I am writing a webscraper that goes through list of links from a CSV file and scrapes details from each of them. However I'm having trouble pointing to an element that holds the email addresses that I am trying to scrape. If you look at [https://reality.idnes.cz/rk/detail/m-m-reality-holding-a-s/5a85b582a26e3a321d4f2700/] you can see that there is a company name, address, phone number and an email. The email is the element I'm having problem with. If you look into the code of the website you will quickly notice that both phone number and the email have the same header class of "item-icon". If you look into my code you can see that I tried to refer to the actual class using the nth child which didn't work also for some reason. The result doesn't get printed and put into the CSV file hence is not found. This is my code I'm having trouble with :
from selenium import webdriver
from selenium.webdriver.common.by import By
from selenium.webdriver.support.ui import WebDriverWait
from selenium.webdriver.support import expected_conditions as ec
from selenium.webdriver.chrome.options import Options
import time
import csv
with open('links.csv') as read:
reader = csv.reader(read)
link_list = list(reader)
with open('ScrapedContent.csv', 'w+', newline='') as write:
writer = csv.writer(write)
options = Options()
options.add_argument('--no-sandbox')
path = "/home/kali/Desktop/SRealityContentScraper/chromedriver"
driver = webdriver.Chrome(path)
wait = WebDriverWait(driver, 10)
for link in link_list:
driver.get(', '.join(link))
time.sleep(2)
information_list = wait.until(ec.presence_of_element_located((By.CSS_SELECTOR, "h1.b-annot__title.mb-5")))
title = driver.find_element_by_css_selector("h1.b-annot__title.mb-5")
information_list = wait.until(ec.presence_of_element_located((By.CSS_SELECTOR, "span.btn__text")))
offers = driver.find_element_by_css_selector("span.btn__text")
information_list = wait.until(ec.presence_of_element_located((By.CSS_SELECTOR, "p.font-sm")))
addresses = driver.find_element_by_css_selector("p.font-sm")
try:
information_list = wait.until(ec.presence_of_element_located((By.CSS_SELECTOR, "a.item-icon.measuring-data-layer")))
phone_number = driver.find_element_by_css_selector("a.item-icon.measuring-data-layer")
except Exception:
pass
try:
information_list = wait.until(ec.presence_of_element_located((By.CSS_SELECTOR,"span.items:nth-of-type(2) span.items__item a.item-icon")))
email = driver.find_element_by_css_selector("span.items:nth-of-type(2) span.items__item a.item-icon")
except Exception:
pass
try:
phone_number = phone_number.text
except Exception:
phone_number = " "
pass
try:
email = email.text
except Exception:
email = " "
pass
print(title.text, " ", offers.text, " ", addresses.text, " ", phone_number, " ", email)
writer.writerow([title.text, offers.text, addresses.text, phone_number, email])
driver.quit()
The reason why there are try loops in the code is that sometimes one of the pages in the link list is missing either email or phone number.
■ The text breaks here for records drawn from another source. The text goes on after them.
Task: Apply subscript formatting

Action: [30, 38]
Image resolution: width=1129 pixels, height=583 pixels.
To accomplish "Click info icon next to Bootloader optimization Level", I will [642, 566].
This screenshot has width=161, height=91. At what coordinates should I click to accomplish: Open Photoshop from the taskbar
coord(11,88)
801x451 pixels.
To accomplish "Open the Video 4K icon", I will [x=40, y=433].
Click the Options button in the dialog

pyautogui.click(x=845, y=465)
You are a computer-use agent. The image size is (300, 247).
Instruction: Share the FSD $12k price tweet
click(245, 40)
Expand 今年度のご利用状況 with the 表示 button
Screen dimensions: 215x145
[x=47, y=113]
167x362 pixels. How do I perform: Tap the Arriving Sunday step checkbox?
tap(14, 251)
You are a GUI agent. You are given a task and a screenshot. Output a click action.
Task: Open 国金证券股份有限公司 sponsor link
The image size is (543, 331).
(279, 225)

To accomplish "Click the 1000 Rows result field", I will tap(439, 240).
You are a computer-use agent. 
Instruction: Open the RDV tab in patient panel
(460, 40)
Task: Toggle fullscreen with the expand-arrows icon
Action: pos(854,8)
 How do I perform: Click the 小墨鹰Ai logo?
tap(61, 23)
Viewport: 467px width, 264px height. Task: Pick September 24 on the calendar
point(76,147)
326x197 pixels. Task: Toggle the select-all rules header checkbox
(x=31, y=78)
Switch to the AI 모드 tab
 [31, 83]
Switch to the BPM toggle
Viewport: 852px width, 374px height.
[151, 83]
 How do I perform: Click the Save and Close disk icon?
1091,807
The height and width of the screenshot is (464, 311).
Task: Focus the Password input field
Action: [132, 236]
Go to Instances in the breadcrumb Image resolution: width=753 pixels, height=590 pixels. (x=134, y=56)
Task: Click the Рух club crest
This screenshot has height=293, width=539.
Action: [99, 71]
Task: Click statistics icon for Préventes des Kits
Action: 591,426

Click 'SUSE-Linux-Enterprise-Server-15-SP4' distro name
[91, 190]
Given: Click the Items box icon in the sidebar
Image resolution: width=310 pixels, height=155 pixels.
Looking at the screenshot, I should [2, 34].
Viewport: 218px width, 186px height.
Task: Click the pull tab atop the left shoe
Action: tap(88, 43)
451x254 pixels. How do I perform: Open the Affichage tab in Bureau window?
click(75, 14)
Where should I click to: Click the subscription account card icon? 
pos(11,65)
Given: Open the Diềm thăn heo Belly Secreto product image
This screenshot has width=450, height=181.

And so I made it so that if that happens the place of the information is filled with " " empty string. However the information doesn't get printed even if it's present on the page which leads me to believe that the element wasn't found properly. I removed the loops to test the output and indeed Selenium confirms that the element could not be found. Without the nth child the scraper instead scrapes 2 phone numbers instead of phone number and an email. This to my understanding is caused by Selenium always looking for the first element of that CSS selector on the page which will always be the phone number.
My question is how can I properly point to the element so that the emails get scraped properly? Thanks for any help with this! I am starting to feel hopeless...